Thoroughly Humorless

I acquired Cormac McCarthy's novel The Road yesterday, as part of a birthday gift certificate-enabled book-buying bonanza. I've previously read only Blood Meridian and All The Pretty Horses (in a bold critical move, I prefer the former to the latter, by quite a lot), and in general I don't consider McCarthy at all central to my reading interests. I expected to borrow The Road from my father eventually (he's a McCarthy fan), but I keep hearing more and more about it and, I admit, my interest has been piqued by all the hubbub (not that it matters, but I swear I decided I would get it just before I heard that Oprah selected it for her book club thing, though I find that she selected it rather entertaining).

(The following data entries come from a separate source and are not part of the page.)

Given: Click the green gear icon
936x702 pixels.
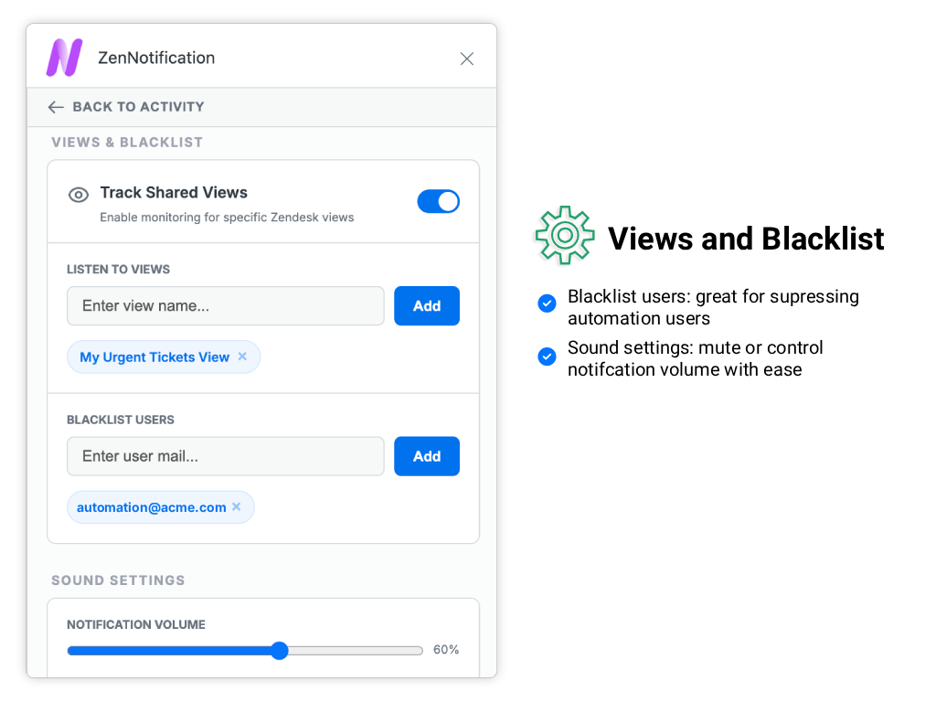Looking at the screenshot, I should tap(564, 236).
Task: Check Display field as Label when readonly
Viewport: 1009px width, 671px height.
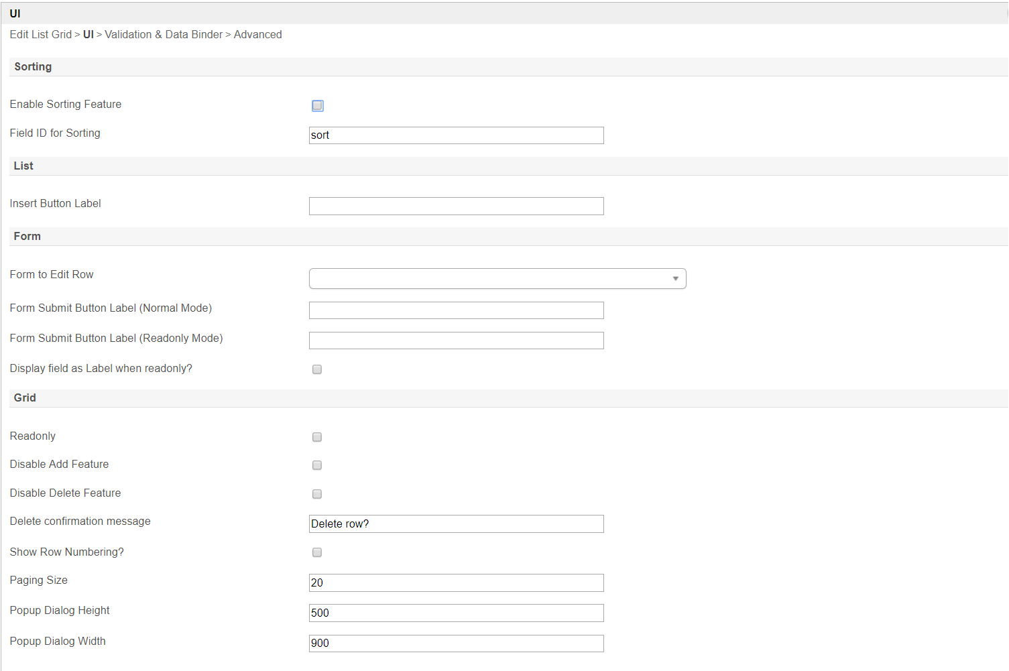Action: pos(317,369)
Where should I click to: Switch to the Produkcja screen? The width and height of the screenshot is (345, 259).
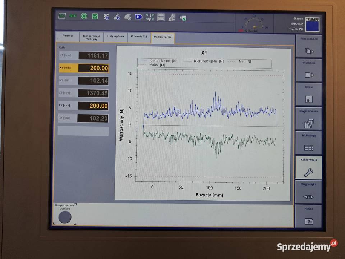tap(309, 71)
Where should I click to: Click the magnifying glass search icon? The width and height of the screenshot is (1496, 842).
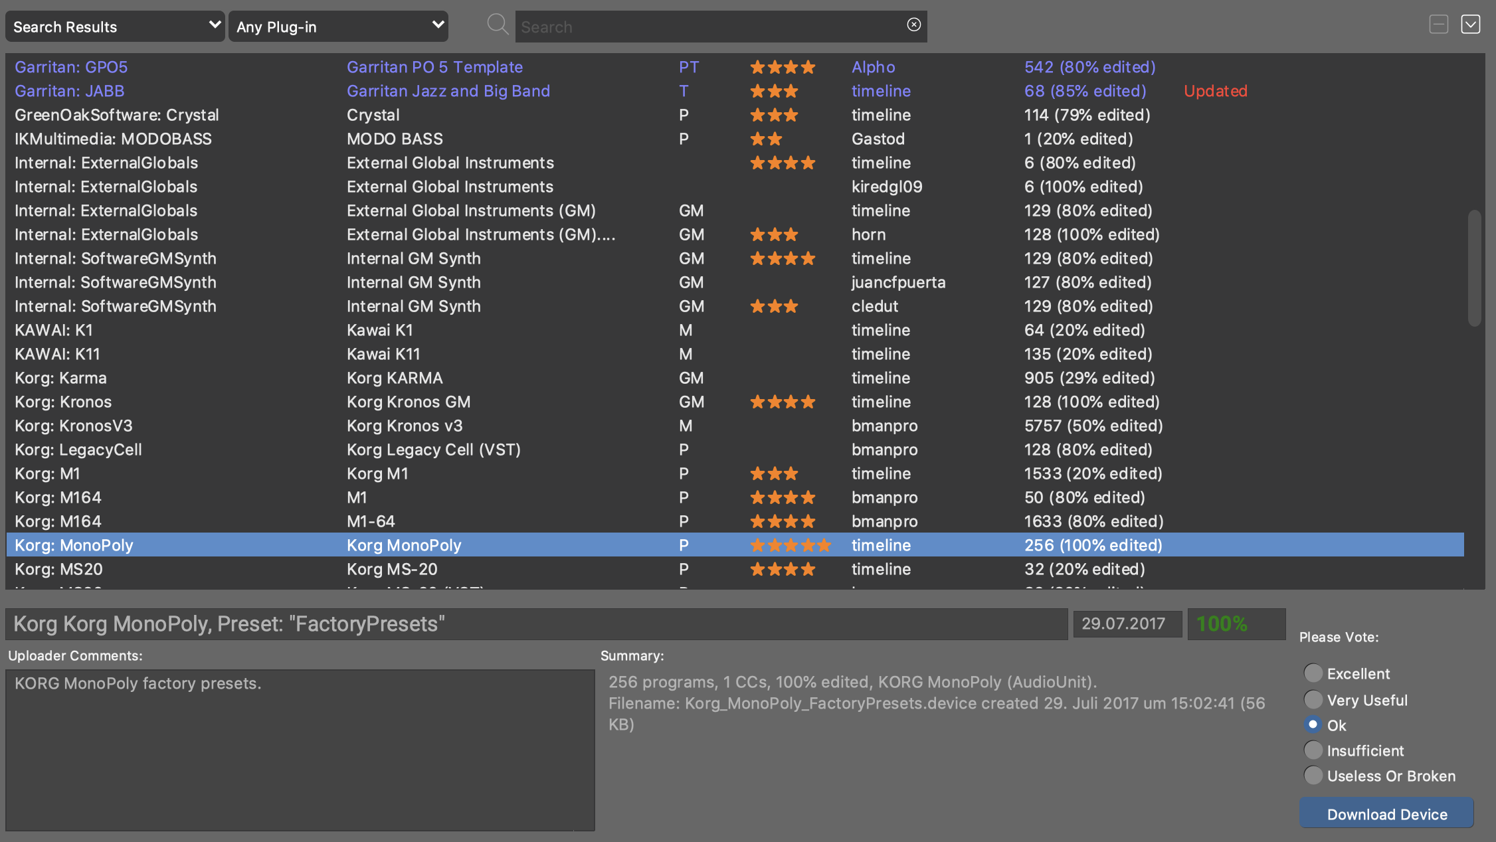pyautogui.click(x=497, y=25)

All of which is just a lead up to my noting Levi Asher's post today in which he reiterates his hatred of Cormac McCarthy (link via The Mumpsimus). He is certainly entitled to his taste, and as far as I can tell his taste does not resemble mine (for starters, I have never had much interest in Kerouac or Bukowski), which is fine. His critical assessment is honest: he's not trying to suggest that other people are stupid for liking McCarthy; he just doesn't get it. I thought his post was interesting, though, less for what he says about McCarthy, than for what those things say about his interests as a reader and how those are quite different than mine. He quotes for us two opening passages, the first is from The Inheritance of Loss, by Kiran Desai, the second is from The Road. He does this to show what is good about Desai's opening, bad about McCarthy's (go to Asher's site to read them; they're too long for me to usefully reproduce here). I was amused to find that, after reading both passages, I felt little inclination to want to continue reading Desai's book, and I do still want to read The Road.

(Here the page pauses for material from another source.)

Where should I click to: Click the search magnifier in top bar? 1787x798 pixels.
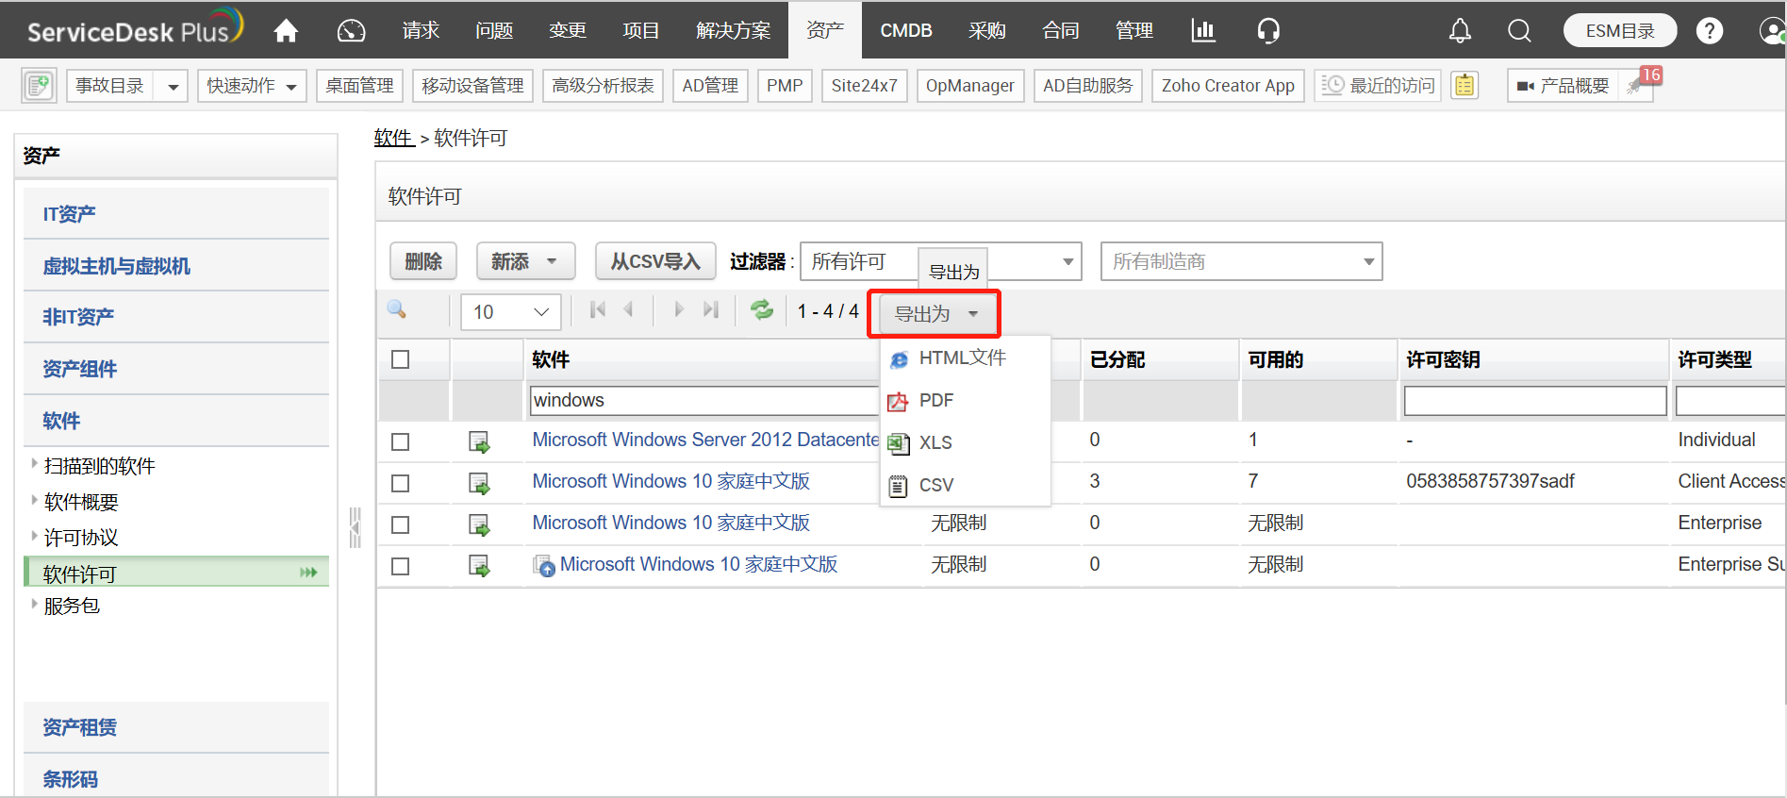(x=1519, y=31)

Then Asher tells us what he doesn't like about the McCarthy passage. He says:
The first thing the reader detects is that this will be a thoroughly humorless book, a book of punishing, guilt-ridden unpleasantness, a book that must be aimng to be "good for us", because it's sure not aiming to be fun. That's the moral outlook Cormac McCarthy always offers -- a stern "church lady" tone warning of stark choices between evil and redemption.
I think this is a strange comment to make. No one ever accuses Cormac McCarthy of being anything like a broadly comic writer, that's for sure, but an epithet like "thoroughly humorless" still seems weird. I've not read enough to be able to argue that there's some great comic vein in McCarthy's work that he's just too dense to get, but I seem to recall references in some reviews to dark humor in McCarthy in general, and The Road in particular. For example, in a review picked more or less at random, here is Benjamin Whitmer at The Modern Word:
As bleak as the novel is, it’s also funnier than one might expect. Granted, it generally takes a grisly sense of humor to properly appreciate McCarthy, but that’s what makes his humor so effective. The funniest bits of The Road are found in the viciously sharp dialogue, particularly in scenes where the man and the boy encounter other stragglers on the road.
Ok, so maybe there's some darkly funny stuff Asher just couldn't manage to get to, especially since he finds the prose itself so galling. I can see having trouble with McCarthy's style. In the past, it's taken me a few pages (ok, 40) before I feel like I've adjusted to it. But the quoted passage definitely sets a mood and a tone, and the prose has an insistent rhythm, which is aided by the hated "ungrammatical half-sentences" (which are "the prose signature of junior high school students everywhere"--a cheap shot, sure, but this is hatred he's expressing, so cheap shots are to be expected). And I like the simile in the third sentence, in which the days are said to be increasingly gray, "Like the onset of some cold glaucoma dimming away the world." I want to read more.

But that stuff's all down to basic taste, more or less, or can be argued to be, but in the middle of that passage of Asher's I quoted above, he says The Road is going to be "a book of punishing, guilt-ridden unpleasantness, a book that must be aim[i]ng to be 'good for us', because it's sure not aiming to be fun". It's not clear to me why he should think that the book "must be aiming to be good for us" like "medicine". Rather, it's not clear why he opposes such books with books that are "aiming to be fun", as if these are the only options we have. And, fun? What does fun have to do with it? Using the word "fun" implies, to me, a desire for broad entertainment. I might praise a pop song as fun or a movie comedy (or thriller, or whatever), but I read very little literature that could be helpfully described as "fun" (which is not remotely the same as "pleasure"), but it's beyond me why anyone would go into a book by Cormac McCarthy expecting to find something that could be called "fun". And of course, he knows he won't, since he's already expressed his distaste before, so in that sense his attempt to read The Road was not entirely honest (I don't mean that to sound snotty), since he doesn't seem able or willing to put aside his expectations of what a novel should be like in order to discover what might actually be worthwhile in McCarthy. But then nothing says he has to; you can't read or appreciate everything.

I hope to read The Road relatively soon and report here at least a little of my experience of it.